Give the count of lines that hold the word "Given" in this listing, with nothing added.
=== Begin Enclosure ===
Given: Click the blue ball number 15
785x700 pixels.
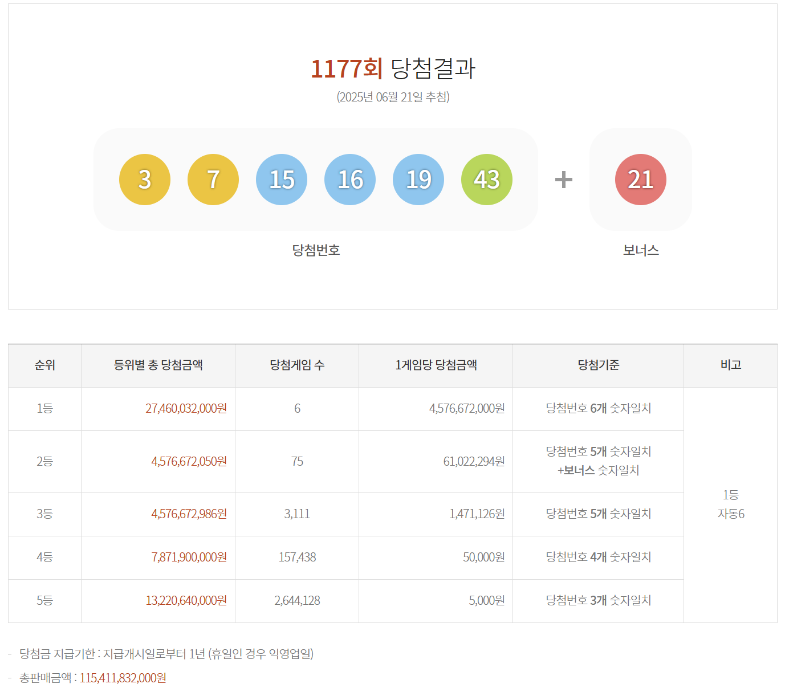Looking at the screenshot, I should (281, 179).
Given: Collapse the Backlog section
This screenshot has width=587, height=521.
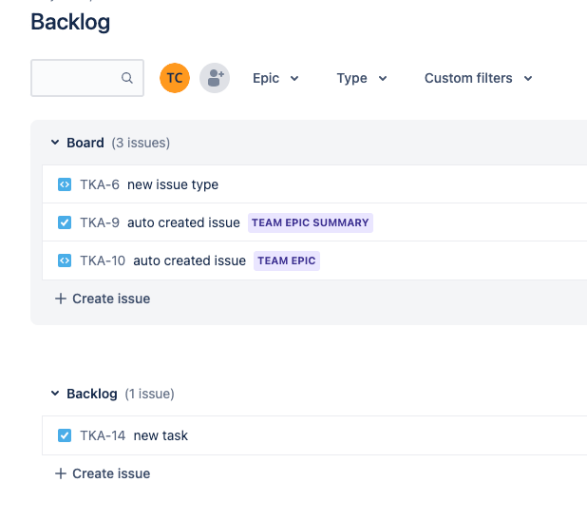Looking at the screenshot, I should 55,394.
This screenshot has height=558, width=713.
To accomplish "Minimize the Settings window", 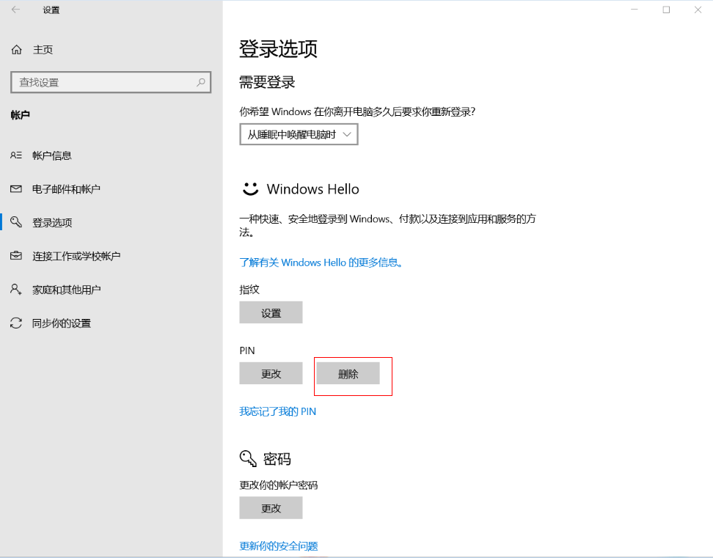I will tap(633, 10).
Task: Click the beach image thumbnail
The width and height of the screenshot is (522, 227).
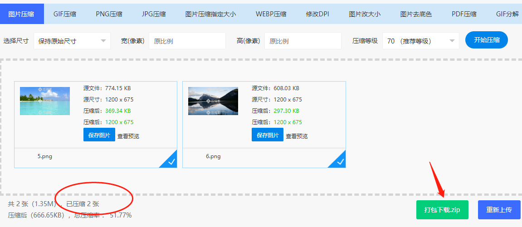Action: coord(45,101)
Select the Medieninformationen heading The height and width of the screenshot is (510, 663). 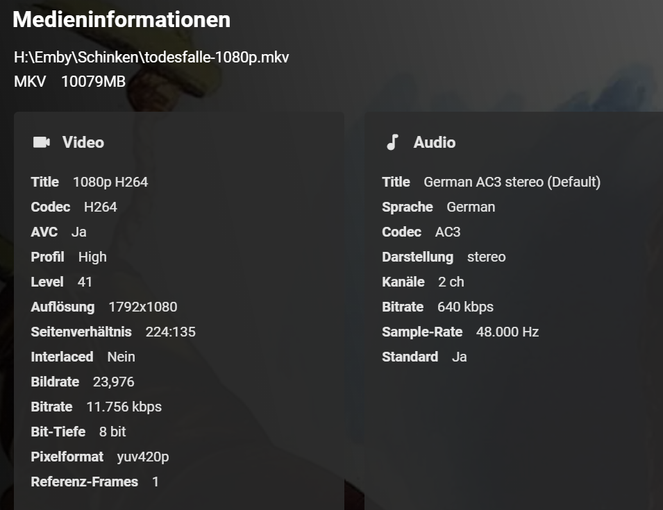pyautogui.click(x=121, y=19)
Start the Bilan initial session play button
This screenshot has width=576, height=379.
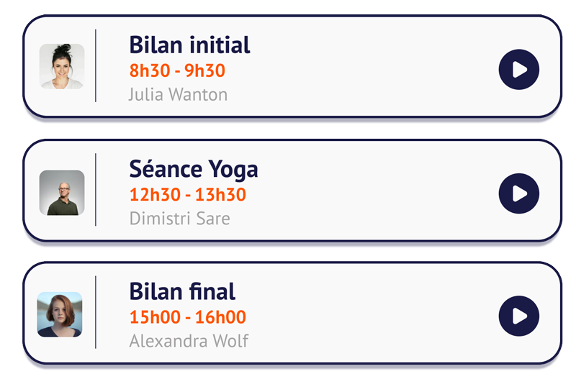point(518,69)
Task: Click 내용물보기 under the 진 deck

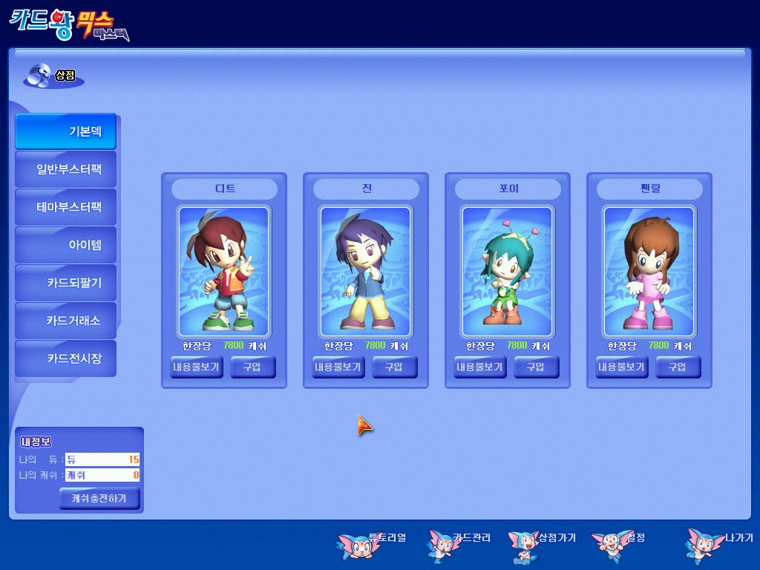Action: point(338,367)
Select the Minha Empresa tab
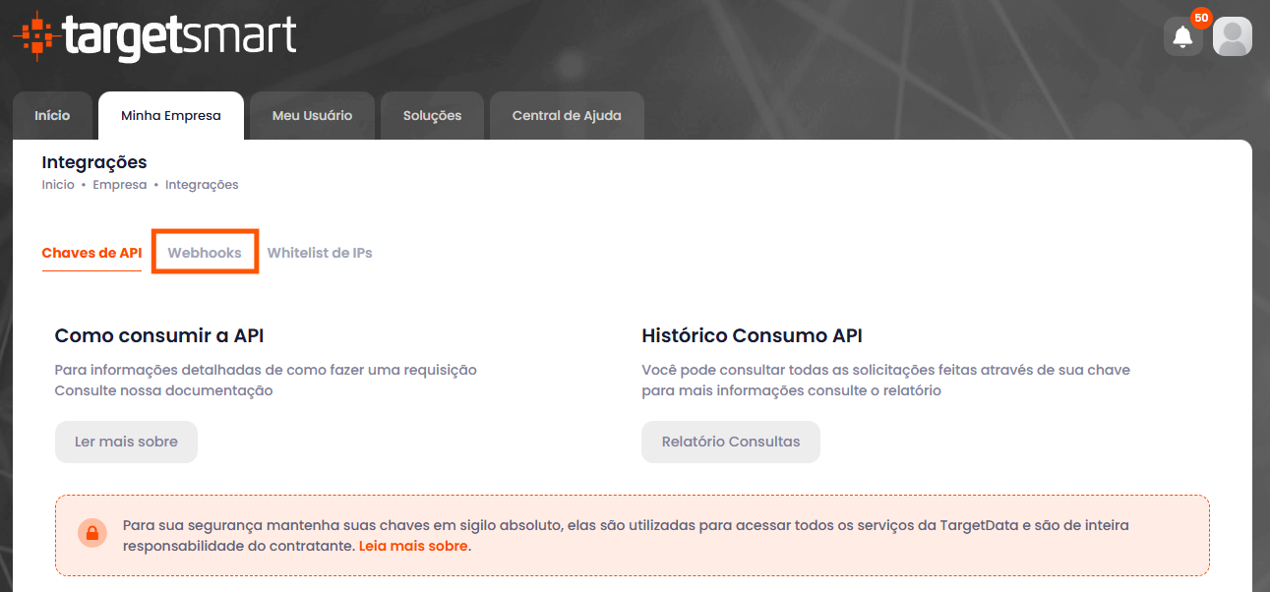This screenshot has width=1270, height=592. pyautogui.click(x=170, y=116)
=== End Enclosure ===
=== Begin Enclosure ===
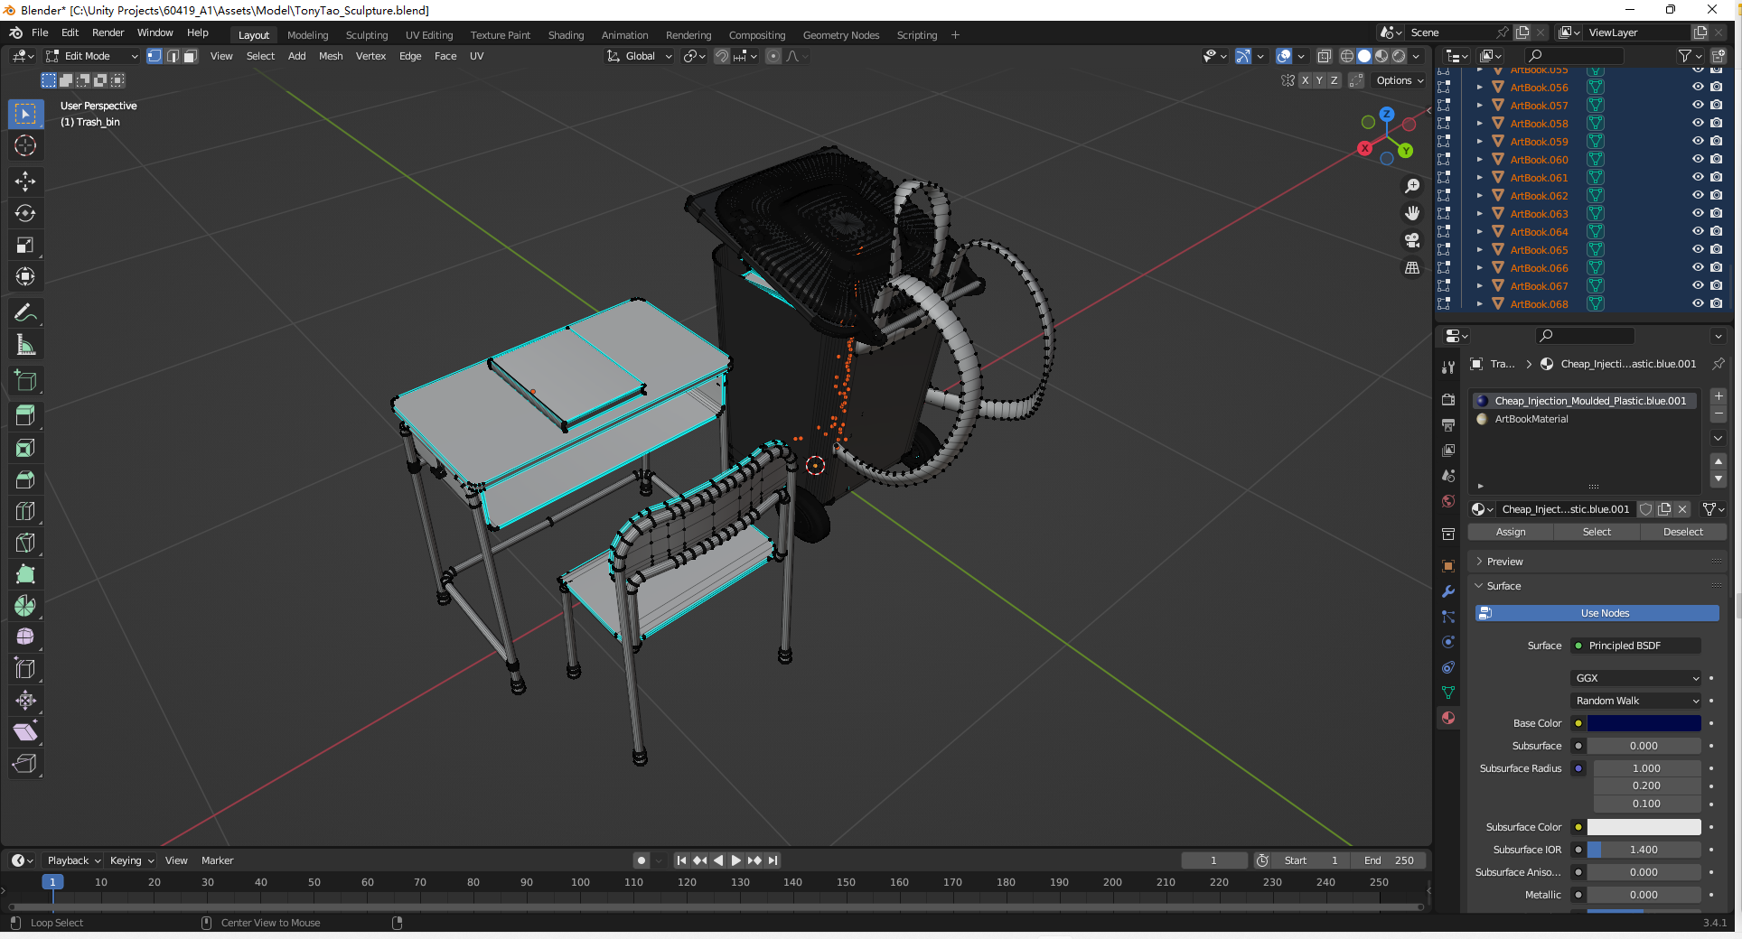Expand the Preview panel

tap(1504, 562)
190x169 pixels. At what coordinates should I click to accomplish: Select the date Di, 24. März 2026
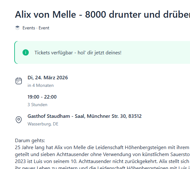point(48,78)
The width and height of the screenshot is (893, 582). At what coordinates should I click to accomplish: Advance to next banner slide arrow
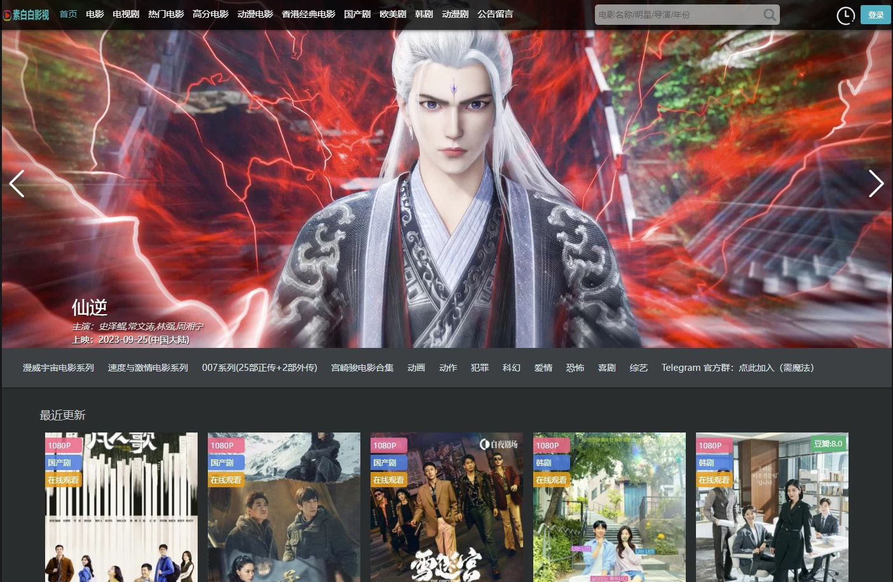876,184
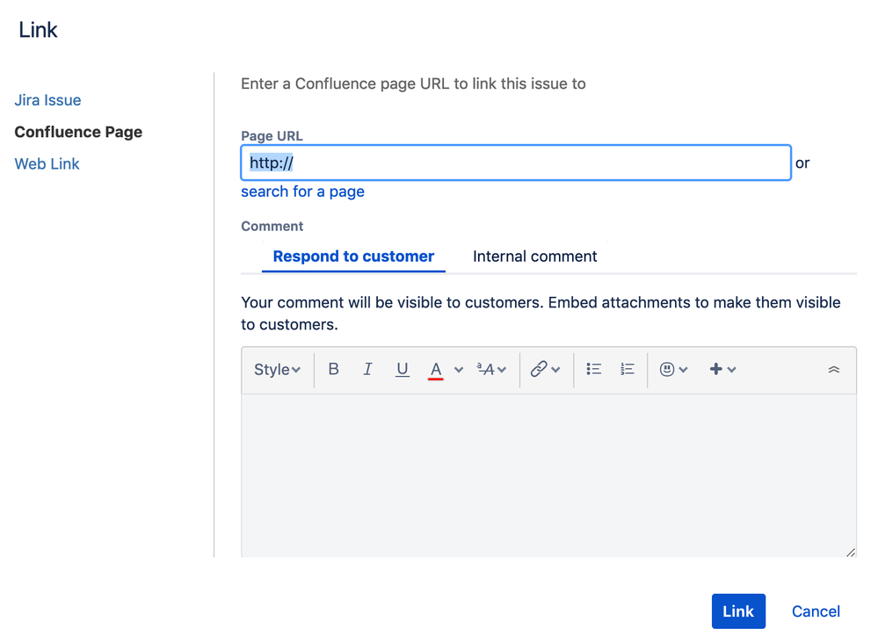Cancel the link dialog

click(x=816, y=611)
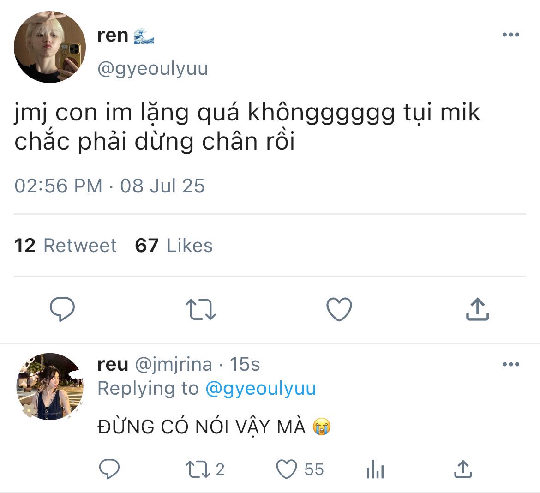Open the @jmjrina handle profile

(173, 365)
=== End Enclosure ===
=== Begin Enclosure ===
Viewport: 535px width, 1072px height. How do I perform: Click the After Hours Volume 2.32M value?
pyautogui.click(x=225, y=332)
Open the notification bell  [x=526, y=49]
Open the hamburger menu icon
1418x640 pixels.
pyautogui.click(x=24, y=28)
=== End Enclosure ===
◆ **Answer section**:
2